§ **Description of the task**: Only a number is wanted here: the number of lines of the data that include "screenshot".

§ **Records to use**:
╔══
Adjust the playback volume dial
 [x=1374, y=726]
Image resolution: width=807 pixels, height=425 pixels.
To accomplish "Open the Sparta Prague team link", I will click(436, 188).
╚══
╔══
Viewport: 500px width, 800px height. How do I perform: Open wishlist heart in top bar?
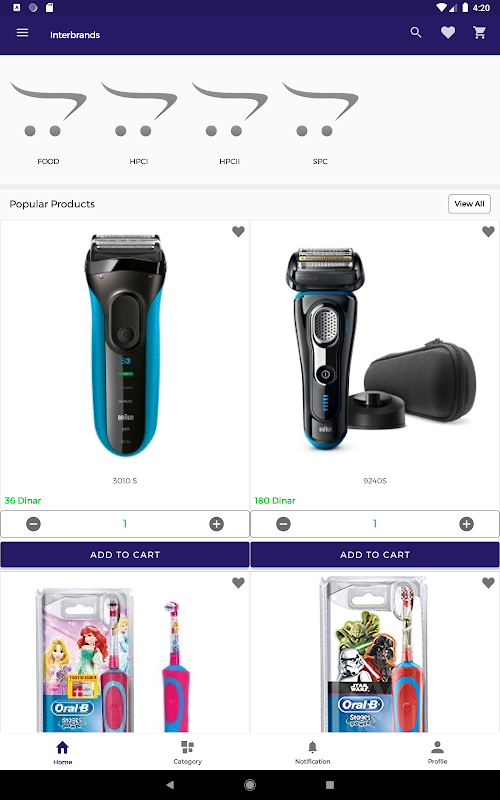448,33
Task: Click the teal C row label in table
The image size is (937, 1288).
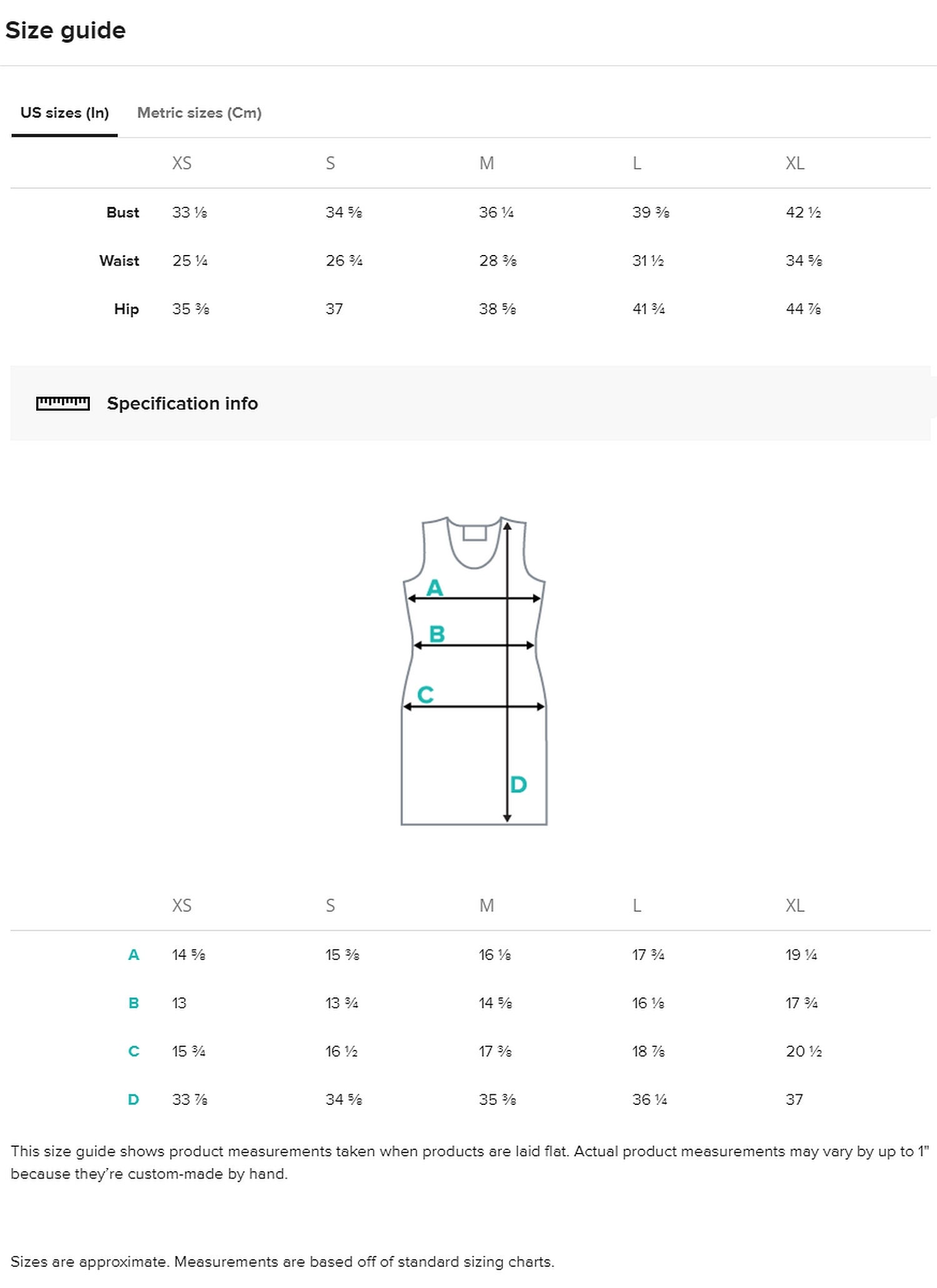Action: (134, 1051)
╚══
╔══
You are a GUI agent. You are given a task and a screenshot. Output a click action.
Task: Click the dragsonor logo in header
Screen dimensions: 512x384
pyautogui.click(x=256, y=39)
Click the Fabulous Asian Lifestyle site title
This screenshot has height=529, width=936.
╚══
§ **Task answer**: 2